El cierre del espacio cívico ha sido sistemático. Entre 2018 y 2024, según la Comisión Interamericana de Derechos Humanos (CIDH), más de 5.400 organizaciones civiles fueron canceladas, entre ellas organizaciones de mujeres, iglesias católicas y evangélicas, y entidades de asistencia social.
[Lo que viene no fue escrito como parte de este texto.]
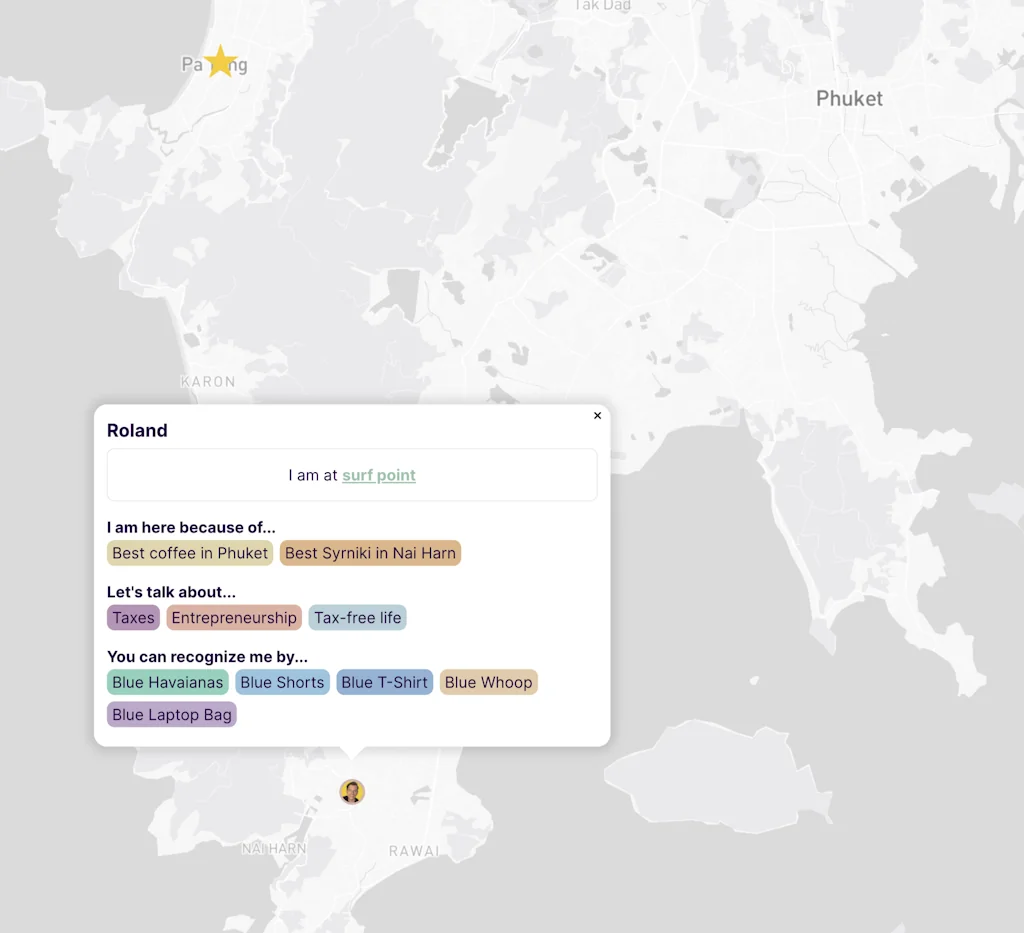
Task: Click the Best Syrniki in Nai Harn tag
Action: (370, 553)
Romero advirtió que la anulación de libertades también afecta a universidades, iglesias y grupos comunitarios, lo que limita los derechos fundamentales de asociación, culto y expresión. “Cada vez que se impide o se hace un proceso de afectación grave a un culto, eso también afecta porque los cultos son reuniones que entran dentro de la protección del derecho a la libertad de asamblea”, subrayó la relatora.
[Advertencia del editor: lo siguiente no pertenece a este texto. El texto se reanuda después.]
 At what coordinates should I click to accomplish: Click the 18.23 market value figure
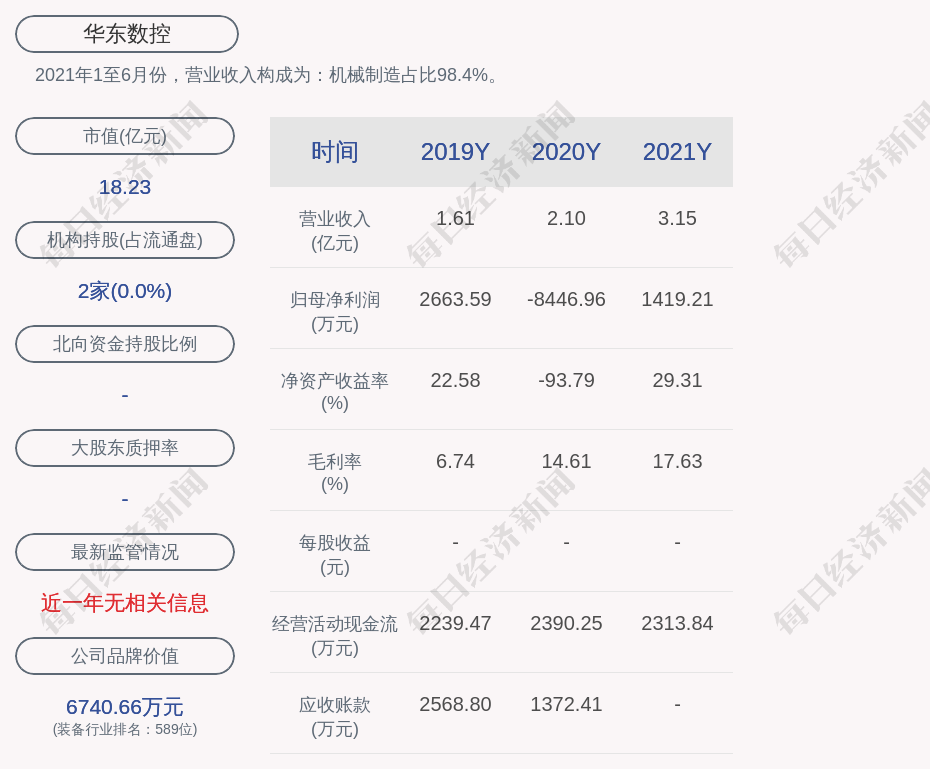tap(125, 187)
Los nicaragüenses no pueden realizar protestas y se mantiene la vigilancia extrema por parte de las autoridades./EFE

La represión estatal se manifiesta, según Romero, no solo en la vigilancia extrema y el uso de la fuerza, sino también en la persecución transnacional contra opositores y exiliados. La relatora mencionó el asesinato en junio de 2025 del mayor en retiro del Ejército de Nicaragua, Roberto Samcam, en Costa Rica, como una de las expresiones más graves de la persecución extraterritorial ordenada por el régimen. “Se silencian las voces de las personas que están en el exilio porque se amenaza la integridad, la vida y las condiciones de vida de las familias que todavía están en el territorio”, denunció.

Romero lamentó también la falta de acciones efectivas por parte de la comunidad internacional. Si bien destacó los esfuerzos de denuncia realizados por la CIDH, la ONU y grupos de expertos, señaló que la debilidad del sistema multilateral ha impedido una presión real para sancionar al régimen de Ortega y Murillo. “La comunidad internacional ha fallado en su labor (…) ha tenido poquísima capacidad para sancionar de forma real a Nicaragua y hacer que se genere un cambio democrático en el país”, afirmó.

Finalmente, la relatora alertó que el miedo y la represión han dificultado la documentación de violaciones a derechos humanos, tanto dentro como fuera del país. “Cada vez recibimos menos información de denuncias sobre Nicaragua porque no solo hay muchísimo miedo de la gente que está dentro, sino que la gente que está fuera también tiene miedo de hacer procesos de denuncia”, concluyó Romero.